I told him I would "janay do" were his ministry to do something, anything at all. "What about the pressure horns, what about my river", I asked him. Suddenly he says, out of the blue: "Are you still smoking?" "Why do you ask", I said. "Because your teeth are yellow", he says back to me!! I should have fallen off a chair were I sitting on one, I was so taken aback. "Thank you for pointing out my yellow teeth, Minister - I promise I will write about this soon - but forget about them for a moment and talk to me about the pressure horns, about the Dhamra River, that you yourself fought for when you were in the NGO business", I said. Hold on to your chairs, readers, for this is what he says next, ignoring the bit about the pressure horns: "I have received a report that you are the main polluter of the river." It was all I could do, just trying to fathom what he was saying - I could hardly believe my ears. I collected my wits enough to say: "Well then, Minister, you must proceed against me through a police case; but are you serious when you say what you do - that all the horrific acids and petroleum products and other such beasts found in repeated chemical analyses of the Dhamra come from my house?"

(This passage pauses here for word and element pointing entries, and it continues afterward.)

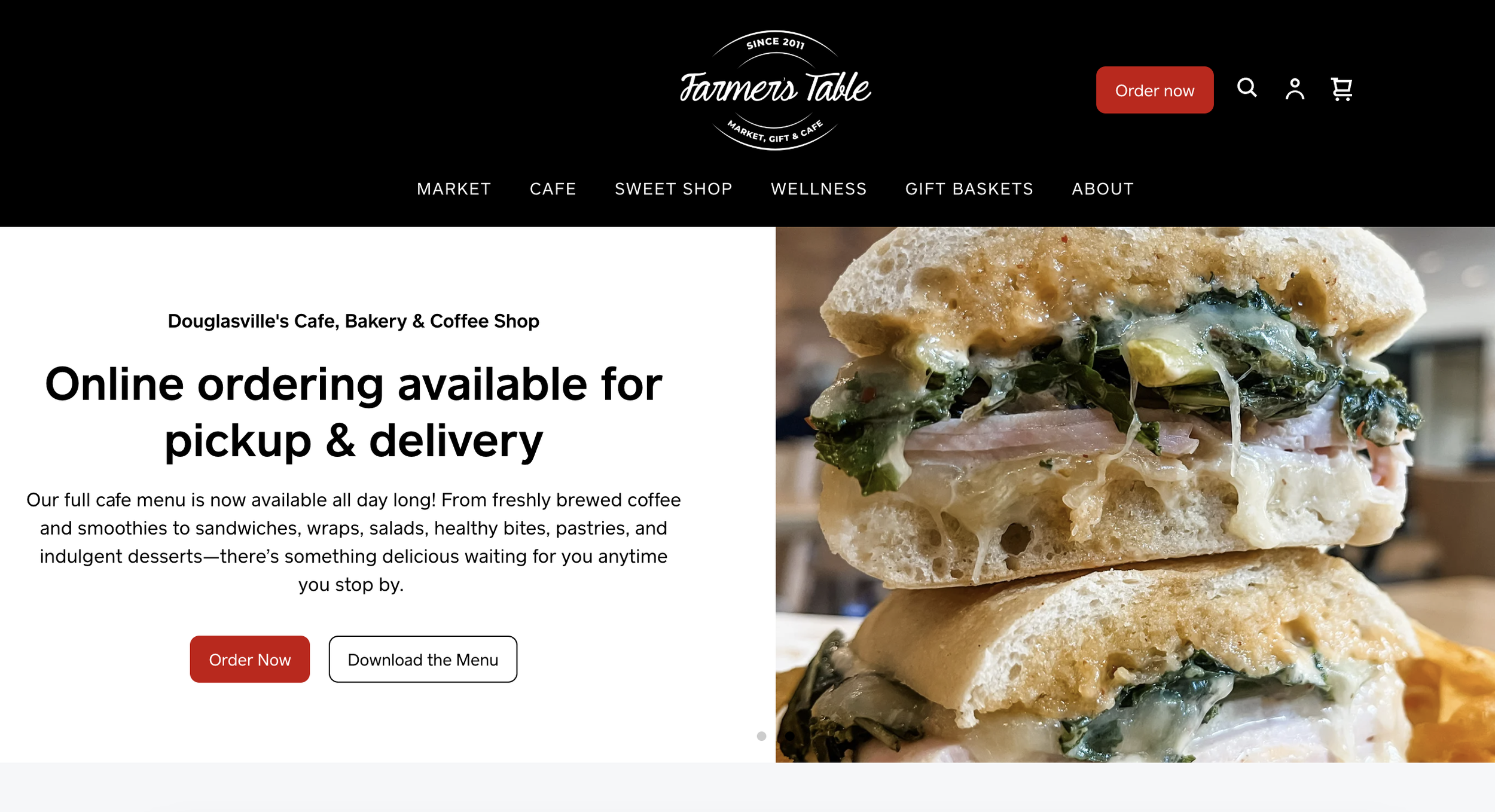Image resolution: width=1495 pixels, height=812 pixels.
Task: Click the full cafe menu description paragraph
Action: tap(353, 542)
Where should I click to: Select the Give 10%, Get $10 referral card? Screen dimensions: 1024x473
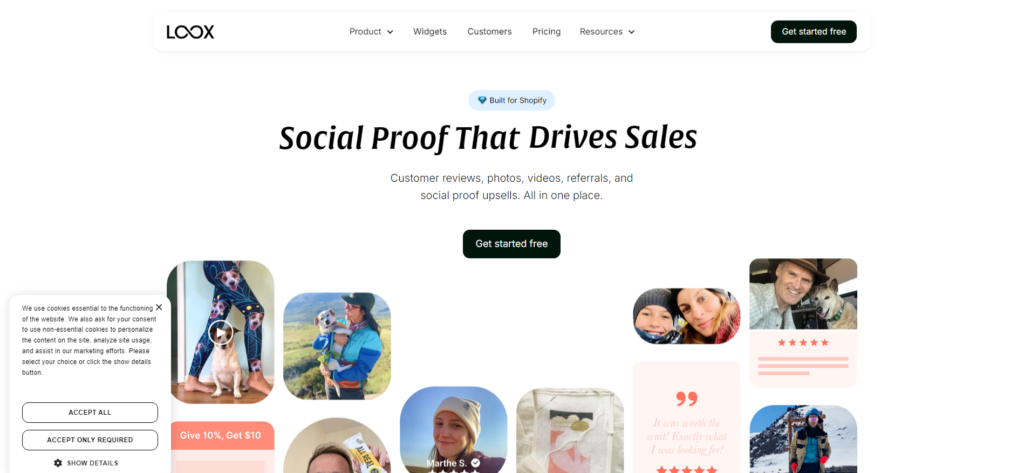pos(221,447)
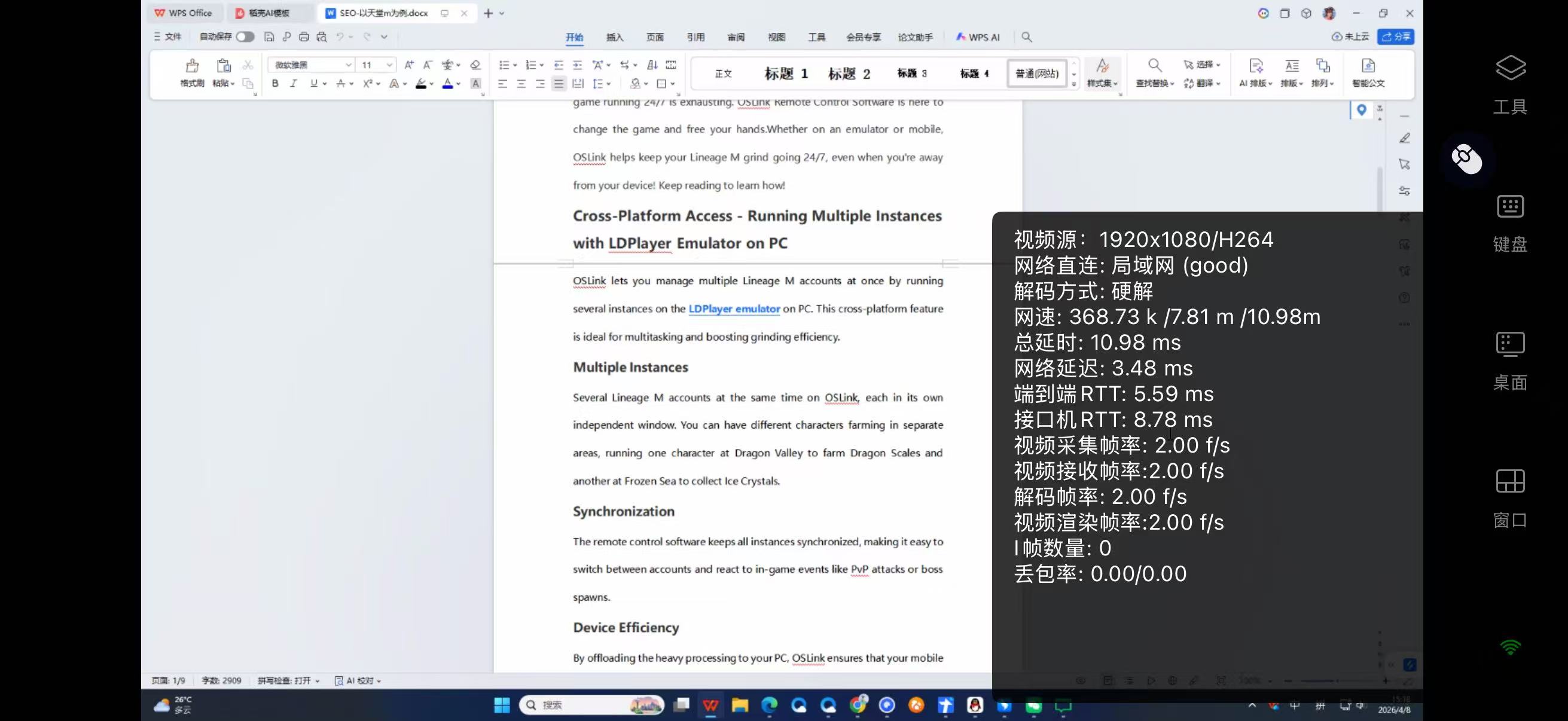Switch to the 插入 ribbon tab
This screenshot has width=1568, height=721.
pos(615,37)
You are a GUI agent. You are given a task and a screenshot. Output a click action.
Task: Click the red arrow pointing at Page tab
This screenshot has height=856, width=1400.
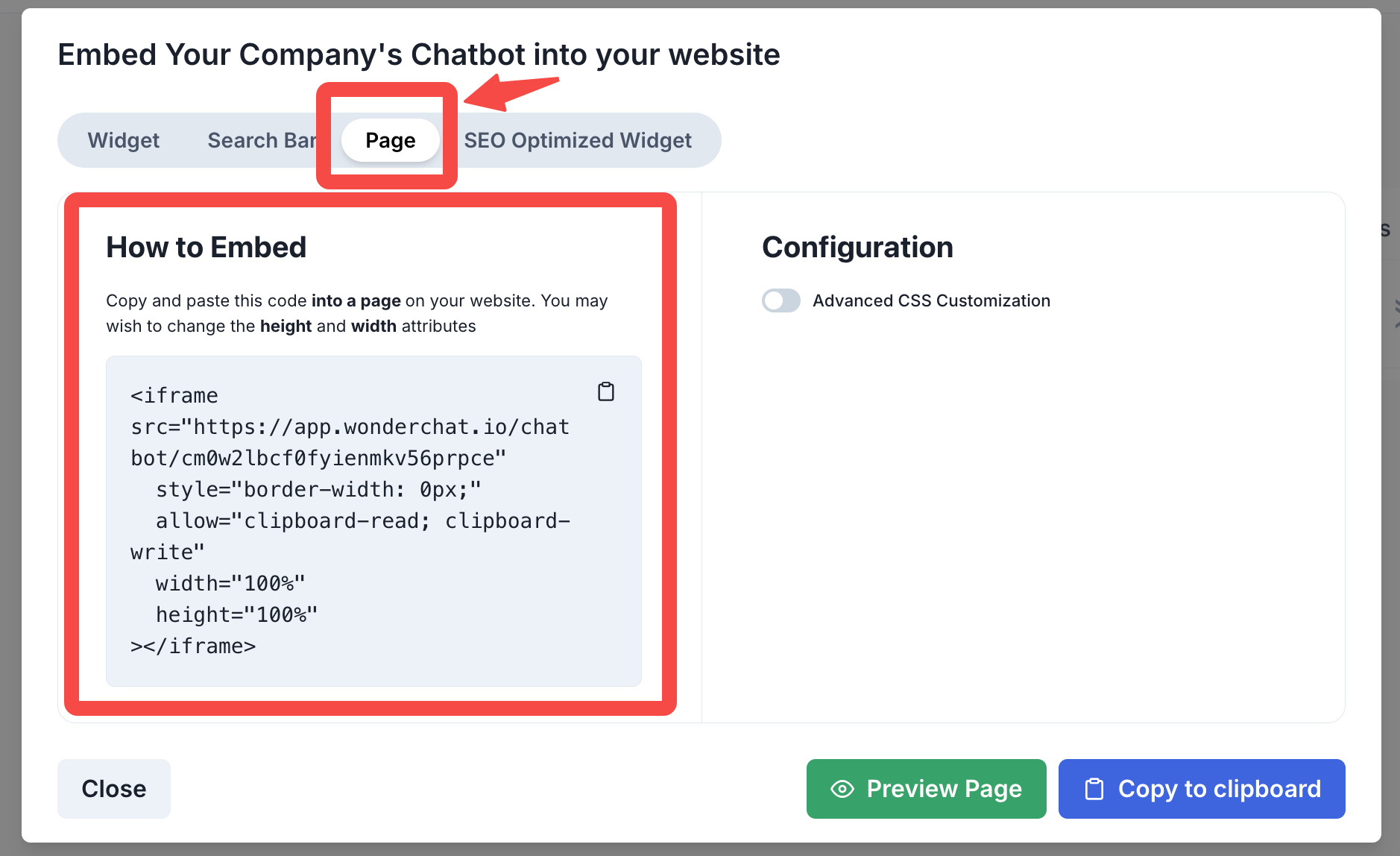(x=510, y=92)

He suddenly changed tack then, and instead went off on another tangent: "Well, it was your government that made the Hattar Industrial Estate", meaning that it was Benazir's first government that put up the Estate, which lies on one of the streams that feed the Dhamra. Very strange logic, what? "I am glad you think Benazir did something right", I said, "but do you mean the industrial estate shouldn't have come about at all, just because your government cannot apply the law against the dumping of effluents", I asked him. No answer to that, just a beatific smile. I threw my hands up in desperation, said my good-byes, and walked away. Now do you see what I mean when I say President Musharraf really chooses them!

Which reminds me: was the General briefed on the following two matters, so that he would have had the option of bringing them up when he met Prime Minister Tony Blair twice in the past three weeks: By the FO on the fact that the Labour Party had passed a resolution in 1995, accepting Pakistan's stand on Kashmir in its entirety; and by the Defence Ministry on the fact that the British government had early this year gone back on a promise made to those Pakistani WW-2 POWs who had suffered in Japanese POW camps, or in case they had passed on to their widows, that a one-off compensation payment of 10,000 Pounds Sterling would be made to them? He might well have brought these matters up, in the first instance to try and put a belligerent India on notice that it was flouting UN resolutions on a plebiscite in Kashmir; and in the second because a payment to the POWs, or their widows (there are so few of them anyway), would have had an excellent effect in the areas which are most represented in the Pakistan Army. I hope he was briefed, but fear he wasn't. He does choose them, doesn't he, our General?

In the end, a reader has pointed out to me that it was not an El-al airliner that the Israelis stormed in Entebbe, but one belonging to Air-France. I stand corrected, and thank him for the feedback.